According to the Federico Bernardeschi profile, what is his nickname?

**Text segment**.
********************
Personal information
- Full name: Federico Bernardeschi
- Date of birth: 16 February 1994 (age 32)
- Place of birth: Carrara, Italy
- Height: 1.85 m (6 ft 1 in)
- Positions: Right winger; right midfielder; attacking midfielder;

Team information
- Current team: Bologna
- Number: 10

Youth career
- 2000–2001: Atletico Carrara
- 2001–2003: Ponzano
- 2003–2013: Fiorentina

Senior career*
- Years: Team / Apps / (Gls)
- 2013–2017: Fiorentina / 72 / (14)
- 2013–2014: → Crotone (loan) / 38 / (12)
- 2017–2022: Juventus / 134 / (8)
- 2022–2025: Toronto FC / 88 / (25)
- 2025–: Bologna / 34 / (5)

International career^{‡}
- 2011–2012: Italy U18 / 7 / (0)
- 2013: Italy U19 / 1 / (0)
- 2013–2015: Italy U20 / 2 / (0)
- 2014–2017: Italy U21 / 16 / (5)
- 2016–2022: Italy / 39 / (6)

Medal record
Men's Football
Representing Italy
UEFA European Championship
| Winner | 2020 Europe |  |
UEFA Nations League
| Third place | 2021 Italy |  |
CONMEBOL–UEFA Cup of Champions
| Runner-up | 2022 England |  |

= Federico Bernardeschi =

Italian footballer (born 1994)

Federico Bernardeschi (/it/; born 16 February 1994) is an Italian professional footballer who plays as a right winger or attacking midfielder for Serie A club Bologna. His nickname is "Brunelleschi", after the famous Florentine architect, for his technique and elegance on the pitch.
********************
Collected data
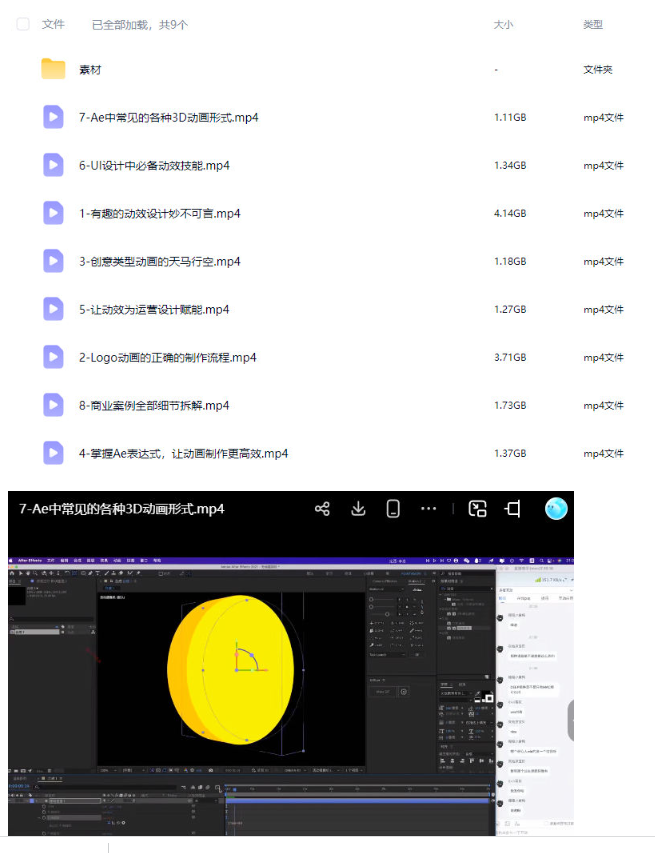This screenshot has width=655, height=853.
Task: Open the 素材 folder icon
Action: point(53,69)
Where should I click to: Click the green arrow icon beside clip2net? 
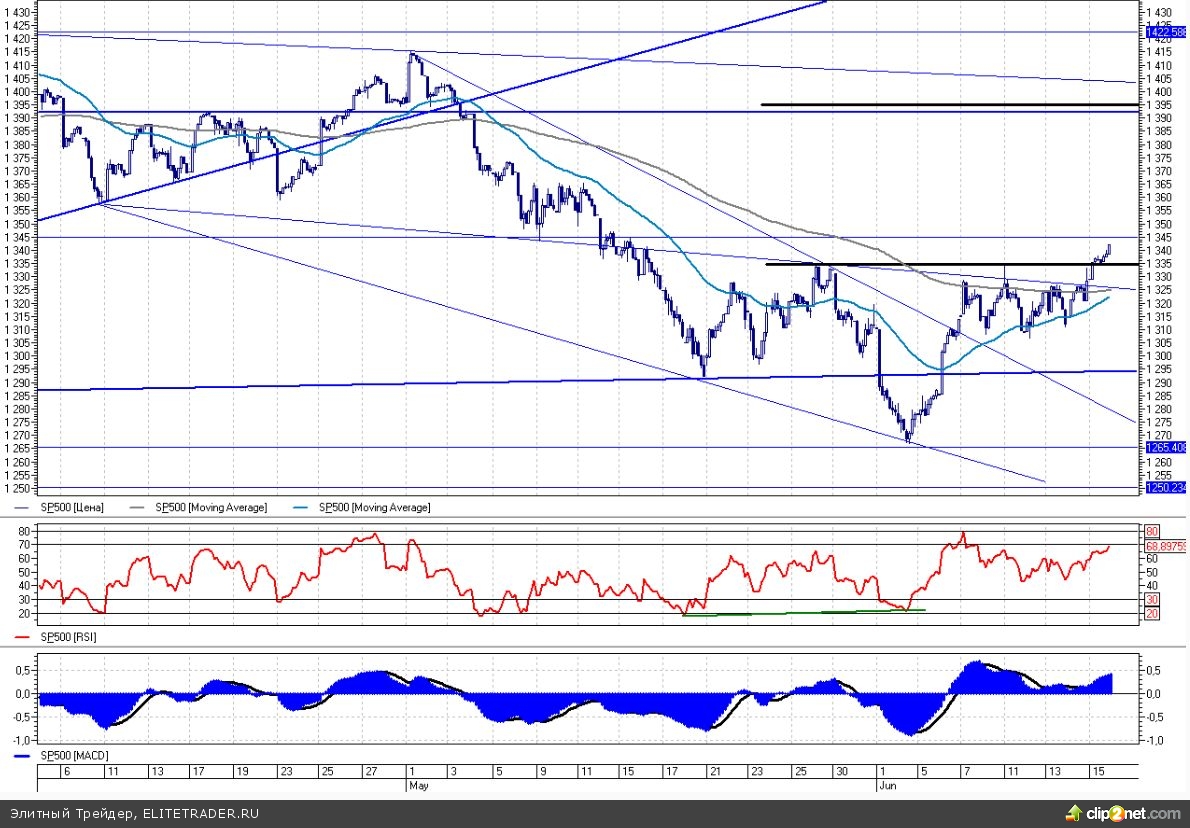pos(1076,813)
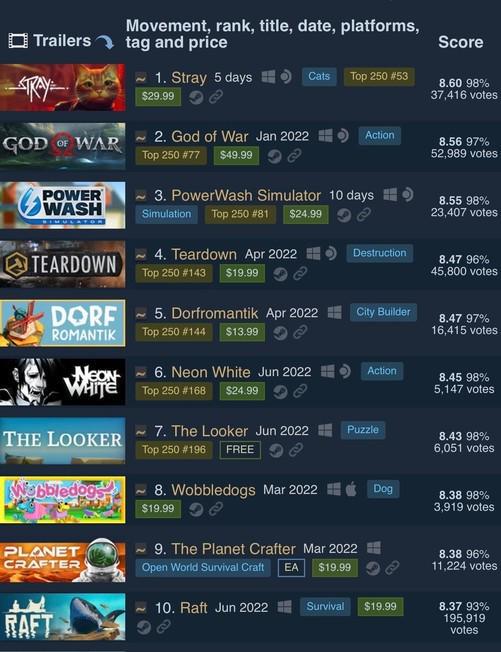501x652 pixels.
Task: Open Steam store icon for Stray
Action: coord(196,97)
********************
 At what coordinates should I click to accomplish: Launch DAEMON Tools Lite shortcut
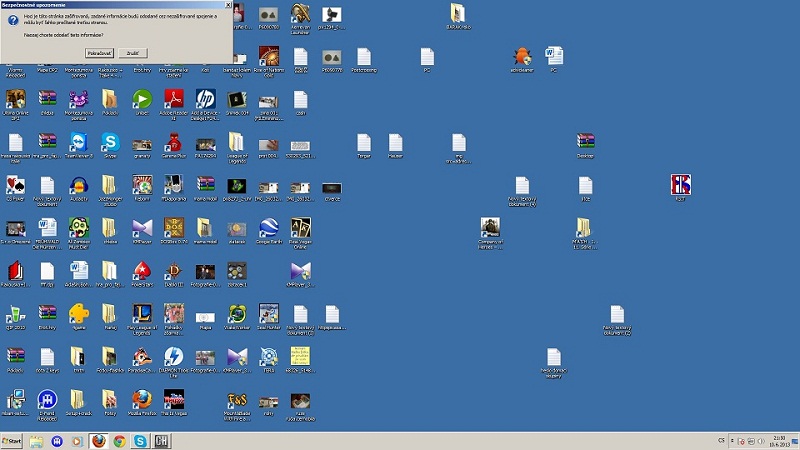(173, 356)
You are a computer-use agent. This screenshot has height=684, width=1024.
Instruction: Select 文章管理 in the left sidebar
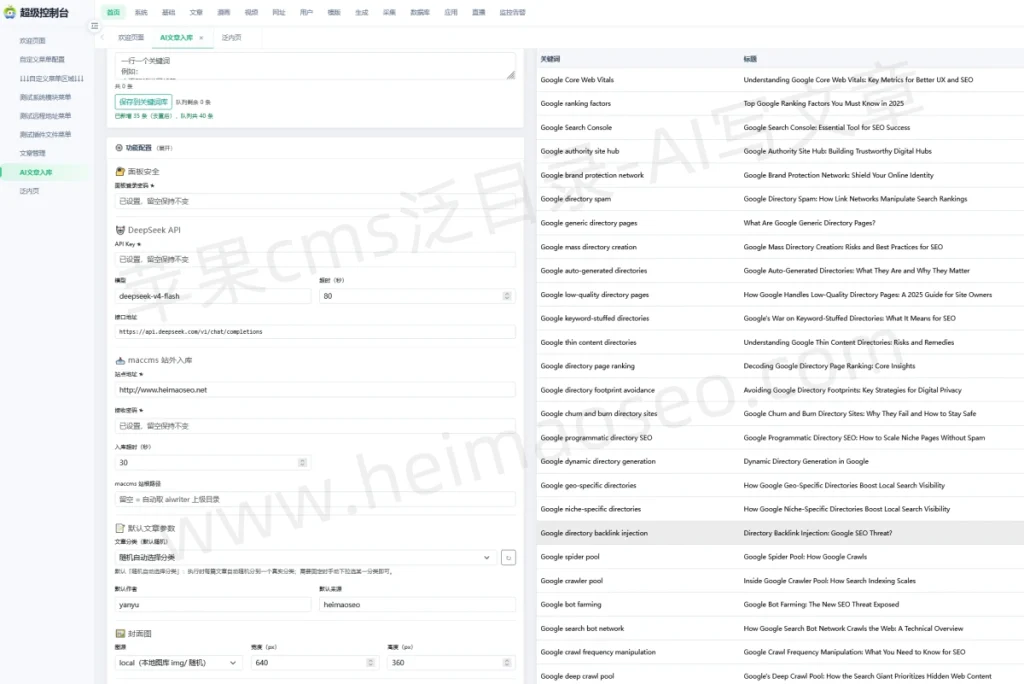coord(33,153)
********************
**Output for this task**. "Brunelleschi"